For decades, dependency injection (DI) has been a hot topic in both the theory and the practice of software development. Different languages offer different DI mechanisms. The Xlang unbounds are an efficient and fine-grained DI mechanism with a similar syntax to the ML abstract members (of ML signatures). unbounds are static, entailing negligible runtime overhead. unbound resolution takes place statically and with no late-binding. They are also fine-grained in that they can be used to inject dependencies that are finer-grained than an entire class. The implementation of an unbound can be as lightweight as a hidden argument to calls or as a part of the call contexts.

The Xlang unbounds are like the C++ template parameters but offer more opportunities for code-reuse. Without type arguments, a C++ template is not still a type. But, an Xlang struct (or trait) containing an unbound is already a type, regardless of whether a binding is available for the unbound. As a consequence, given a struct (or trait) that contains an unbound, the code that makes use of that struct (or trait) will need no update when the binding of the unbound is manipulated. unbounds can be bound in any scope (once per scope) – hence, offering finer granularity. unbounds do not impose any runtime or space cost to the instances of their enclosing struct (or those of the impls of their enclosing trait).

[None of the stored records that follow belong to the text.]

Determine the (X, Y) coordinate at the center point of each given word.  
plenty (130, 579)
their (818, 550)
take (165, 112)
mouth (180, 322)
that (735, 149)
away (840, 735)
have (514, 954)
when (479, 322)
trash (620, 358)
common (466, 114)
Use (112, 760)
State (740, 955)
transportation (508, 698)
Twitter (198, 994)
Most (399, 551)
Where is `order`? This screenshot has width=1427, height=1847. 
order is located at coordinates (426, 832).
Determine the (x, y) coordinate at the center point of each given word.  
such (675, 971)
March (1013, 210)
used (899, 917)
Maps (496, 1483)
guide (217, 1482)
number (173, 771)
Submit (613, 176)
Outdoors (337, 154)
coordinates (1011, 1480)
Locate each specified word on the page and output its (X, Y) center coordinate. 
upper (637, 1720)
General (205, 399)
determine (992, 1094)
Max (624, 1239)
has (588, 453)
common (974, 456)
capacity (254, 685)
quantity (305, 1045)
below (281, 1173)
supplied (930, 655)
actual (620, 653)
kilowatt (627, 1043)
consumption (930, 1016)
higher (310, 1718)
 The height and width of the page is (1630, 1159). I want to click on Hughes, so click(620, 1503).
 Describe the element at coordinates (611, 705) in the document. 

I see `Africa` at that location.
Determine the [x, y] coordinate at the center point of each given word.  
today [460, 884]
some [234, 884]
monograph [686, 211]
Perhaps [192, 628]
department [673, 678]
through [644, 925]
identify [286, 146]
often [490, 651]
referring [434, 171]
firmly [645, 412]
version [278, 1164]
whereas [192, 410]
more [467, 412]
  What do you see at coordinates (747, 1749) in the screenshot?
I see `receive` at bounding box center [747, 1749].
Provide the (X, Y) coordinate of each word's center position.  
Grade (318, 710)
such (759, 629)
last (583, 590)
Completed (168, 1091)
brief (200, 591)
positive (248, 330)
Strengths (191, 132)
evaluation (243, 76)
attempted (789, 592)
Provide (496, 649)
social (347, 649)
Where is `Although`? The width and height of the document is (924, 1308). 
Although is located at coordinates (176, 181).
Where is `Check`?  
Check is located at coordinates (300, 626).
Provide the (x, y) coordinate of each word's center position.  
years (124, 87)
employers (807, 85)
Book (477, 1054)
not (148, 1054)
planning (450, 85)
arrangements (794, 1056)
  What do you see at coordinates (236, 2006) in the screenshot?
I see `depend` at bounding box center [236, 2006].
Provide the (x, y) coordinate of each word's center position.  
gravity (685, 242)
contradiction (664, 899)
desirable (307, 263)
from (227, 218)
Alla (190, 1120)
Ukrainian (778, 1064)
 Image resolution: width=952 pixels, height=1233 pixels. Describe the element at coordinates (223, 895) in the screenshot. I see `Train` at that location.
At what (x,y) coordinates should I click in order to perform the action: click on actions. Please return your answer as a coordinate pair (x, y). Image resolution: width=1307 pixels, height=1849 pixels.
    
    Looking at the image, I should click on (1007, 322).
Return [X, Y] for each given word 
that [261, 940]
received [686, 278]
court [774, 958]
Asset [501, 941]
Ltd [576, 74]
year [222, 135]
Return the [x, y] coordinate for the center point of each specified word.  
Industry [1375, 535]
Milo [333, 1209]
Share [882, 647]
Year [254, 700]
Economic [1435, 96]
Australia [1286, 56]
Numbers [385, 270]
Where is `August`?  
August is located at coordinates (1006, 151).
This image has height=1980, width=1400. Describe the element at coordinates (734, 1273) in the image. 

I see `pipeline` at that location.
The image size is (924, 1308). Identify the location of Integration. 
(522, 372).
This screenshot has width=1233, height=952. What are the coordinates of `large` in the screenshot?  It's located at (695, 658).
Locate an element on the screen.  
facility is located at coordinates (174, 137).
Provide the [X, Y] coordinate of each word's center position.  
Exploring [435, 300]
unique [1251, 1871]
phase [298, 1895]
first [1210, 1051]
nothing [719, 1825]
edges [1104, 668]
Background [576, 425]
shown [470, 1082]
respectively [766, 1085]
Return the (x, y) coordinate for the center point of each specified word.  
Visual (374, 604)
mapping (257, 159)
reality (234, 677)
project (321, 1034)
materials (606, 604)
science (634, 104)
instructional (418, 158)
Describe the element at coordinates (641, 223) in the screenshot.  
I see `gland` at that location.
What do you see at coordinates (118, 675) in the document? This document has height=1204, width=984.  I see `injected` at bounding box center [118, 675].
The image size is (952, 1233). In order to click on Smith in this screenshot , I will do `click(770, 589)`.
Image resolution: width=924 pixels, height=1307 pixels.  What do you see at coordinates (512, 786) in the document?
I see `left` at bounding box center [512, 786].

Reducing the runtime has always been the holy grail of systems programming. One way to win the holy grail is to move as much of the runtime actions into the compile-time as possible. Xlang takes it beyond compile-time vs runtime by offering a new opportunity for multi-stage programming. The precompute-time is a preamble to runtime, in which parts of the code are executed. Those parts are called precomputable. Executing the precomputable parts might not be possible at compile-time because of the unavailability of the relevant information at that stage. Conceptually, the output of the precompute-time is a new executable, in which the precomputable parts are JITted.

Precomputation can be enforced manually using the known keyword. However, precomputation is mostly performed automatically by the Xlang build toolchain. That is, at precompute-time, in addition to those expressions marked known by the Xlang programmer, the build toolchain analyzes dependencies to identify precomputable expressions and components. The language also provides programmer guarantees as to what will be precomputed even without known decoration based on dependencies, thus providing both fine-grained mata-programming control and the ability for the same code to be reused at both precompute and runtime.

Two major problems with C++TMP or the Scala metaprogramming is that they are almost another language when compared to C++ or Scala and that they require understanding of the splicing semantics. C++TMP takes that to the extreme such that a compile-time regexp library takes an outstandingly genius design that a very small fraction of the C++ programmers can understand. The Xlang precomputability is, on the contrary, accessible to the everyday programmer.